The Caturvyūha, showing the four emanation of Nārāyaṇa, or later Vishnu. Vāsudeva is four-armed, and is fittingly in the center with his decorated heavy mace on the side and holding a conch, his elder brother Balarama to his right under a serpent hood, his son Pradyumna to his left (lost), and his grandson Aniruddha on top. The back of the statue shows the trunk of a tree with branches, thus highlighting the genealogical relationship between the divinities. 2nd century CE, Art of Mathura, Mathura Museum.

The main āgamas are the Vaiṣṇava (worship of Vishnu), the Śaiva (worship of Shiva) and the Śākta (worship of Devi or Shakti) āgamas; all āgamas are elaborate systems of Vedic knowledge. According to Vedanta Desika, the Pāñcarātra āgama teaches the five-fold daily religious duty consisting of – abhigamana, upādāna, ijyā, svādhyāya and yoga, the name of this āgama is derived on account of its description of the five-fold manifestation of the Supreme Being viz, para (supreme or the transcendental form), vyūha (formation or manifestation as the four vyūha), vibhava (reincarnation or descent to earth as avtāra), arcā (visible image of God) and antaryāmi (cosmic form of God).

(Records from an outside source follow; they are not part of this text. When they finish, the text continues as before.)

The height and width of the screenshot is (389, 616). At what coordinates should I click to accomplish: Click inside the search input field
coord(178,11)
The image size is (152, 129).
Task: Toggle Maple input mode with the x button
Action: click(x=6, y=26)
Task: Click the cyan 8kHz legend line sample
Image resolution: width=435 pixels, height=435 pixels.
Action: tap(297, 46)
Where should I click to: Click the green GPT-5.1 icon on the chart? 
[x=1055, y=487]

Lakshmi accompanies Vishnu in His Chatur-vyūha (four-fold manifestation) as Vāsudeva (creator), Saṅkarṣaṇa (sustainer), Pradyumna (destroyer), and Aniruddha (spiritual knowledge promulgator). This is the Vaiṣṇava doctrine of Vyūha or the doctrine of formation.

The Chatur-vyūha forms of Viṣṇu are related to four of the six causes of creation which six are God Himself as the final cause of creation and His five aspects – Narāyaṇa (thinking), Vāsudeva (feeling), Sankarśana (willing), Pradyumna (knowing), and Aniruddha (acting) successively. Each divinity controls its specific creative energy. The six gunas – jnana (omniscience), aishvarya (lordship), shakti (potency), bala (force), virya (virtue) and tejas (self-sufficiency), acting in pairs and in totality, are the instruments and the subtle material of pure creation. Vyūhas are the first beings created, and they represent the effective parts of a coherent whole. Here, vyūha means – projection; the projection of the svarūpa ('own form') as bahurūpa ('manifest variously').

==Vyūha in Buddhism==
In Mahāyāna Buddhism, the word vyūha means "arrangement", the like of marvelous, supernatural, magical arrangements, or supernatural manifestations. It is also extant in the Pali language, where it means "an array" or "grouping of troops".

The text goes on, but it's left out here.